Pour en venir maintenant au sujet principal de notre rencontre, je dirais d’emblée qu’on ne peut aborder la question des sondages en politique comme s’il fallait répondre à une question de sondage du type « Etes-vous ‘pour’ ou ‘contre’ les sondages ? » Je tiens à dire en préliminaire que je ne suis pas a priori contre les enquêtes mais que je demande seulement à voir comment elles sont faites, comment elles sont interprétées et quels usages politiques plus ou moins biaisés en sont faits. Je partirai du fait que la discussion sur la fiabilité des sondages et sur leur importance croissante dans la vie politique n’est pas nouvelle et qu’elle est même récurrente. L’on assiste, dans les états-majors des candidats comme dans les rédactions des journaux, d’élections en élections, à un recours de plus en plus important aux sondages. Et à chaque campagne électorale – notamment présidentielle – les mêmes problèmes, les mêmes critiques et aussi les mêmes justifications sont avancés par les uns et les autres au point que la question peut-être la plus pertinente à se poser aujourd’hui est de se demander pourquoi, malgré les critiques qui sont portées à l’encontre des sondages et même malgré les déboires que certains hommes politiques ont connu en s’y fiant, cette pratique s’est installée durablement au cœur du fonctionnement de la vie politique.

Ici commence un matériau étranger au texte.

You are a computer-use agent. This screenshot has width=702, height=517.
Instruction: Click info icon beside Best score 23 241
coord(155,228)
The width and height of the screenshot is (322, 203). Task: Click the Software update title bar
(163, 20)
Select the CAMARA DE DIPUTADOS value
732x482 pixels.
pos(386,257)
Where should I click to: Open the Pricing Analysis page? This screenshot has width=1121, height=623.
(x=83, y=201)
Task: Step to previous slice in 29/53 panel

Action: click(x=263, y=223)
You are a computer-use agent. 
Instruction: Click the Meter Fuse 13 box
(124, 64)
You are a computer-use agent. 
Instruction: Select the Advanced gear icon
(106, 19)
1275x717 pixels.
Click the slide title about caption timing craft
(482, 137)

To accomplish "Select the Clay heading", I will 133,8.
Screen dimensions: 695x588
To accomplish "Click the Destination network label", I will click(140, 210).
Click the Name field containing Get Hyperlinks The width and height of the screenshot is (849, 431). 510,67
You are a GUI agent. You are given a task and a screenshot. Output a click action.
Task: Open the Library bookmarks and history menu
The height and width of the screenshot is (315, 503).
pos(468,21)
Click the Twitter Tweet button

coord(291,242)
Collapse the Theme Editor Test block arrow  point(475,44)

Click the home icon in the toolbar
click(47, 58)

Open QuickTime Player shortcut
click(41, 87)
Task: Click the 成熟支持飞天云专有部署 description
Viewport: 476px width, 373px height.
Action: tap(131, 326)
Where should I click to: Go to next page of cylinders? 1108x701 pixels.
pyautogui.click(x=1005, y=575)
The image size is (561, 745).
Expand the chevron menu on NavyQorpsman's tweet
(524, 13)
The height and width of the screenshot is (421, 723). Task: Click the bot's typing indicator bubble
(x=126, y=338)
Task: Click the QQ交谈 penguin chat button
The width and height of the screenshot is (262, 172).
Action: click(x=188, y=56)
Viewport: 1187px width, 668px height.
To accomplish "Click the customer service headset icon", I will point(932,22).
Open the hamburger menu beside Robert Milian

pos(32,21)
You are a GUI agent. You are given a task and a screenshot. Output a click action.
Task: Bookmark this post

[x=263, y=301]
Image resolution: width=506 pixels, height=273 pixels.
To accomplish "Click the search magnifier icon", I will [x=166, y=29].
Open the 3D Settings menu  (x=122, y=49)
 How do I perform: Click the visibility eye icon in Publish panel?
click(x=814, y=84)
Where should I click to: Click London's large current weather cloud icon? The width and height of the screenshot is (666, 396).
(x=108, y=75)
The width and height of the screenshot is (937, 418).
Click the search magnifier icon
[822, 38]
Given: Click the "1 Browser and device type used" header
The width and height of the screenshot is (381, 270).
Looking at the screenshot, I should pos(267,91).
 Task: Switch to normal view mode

La réponse que je voudrais faire à cette question et que je vais brièvement développer est que s’il en est ainsi, c’est parce que la pratique des sondages en politique n’est pas une pratique à proprement parler scientifique qui, à la manière des enquêtes sociologiques, essayent d’apporter une meilleure compréhension de notre système politique. C’est une simple technique qui épouse complètement les logiques et les présupposés qui sont à l’œuvre dans le champ politique de type démocratique et qui, au lieu de permettre plus de démocratie, tend à tirer le politique vers le bas. Pour le dire autrement, il s’agit en fait d’une technologie qui, loin d’observer de l’extérieur, en témoin impartial, les affrontements des hommes politiques, fait partie du jeu politique lui-même et en modifie le fonctionnement.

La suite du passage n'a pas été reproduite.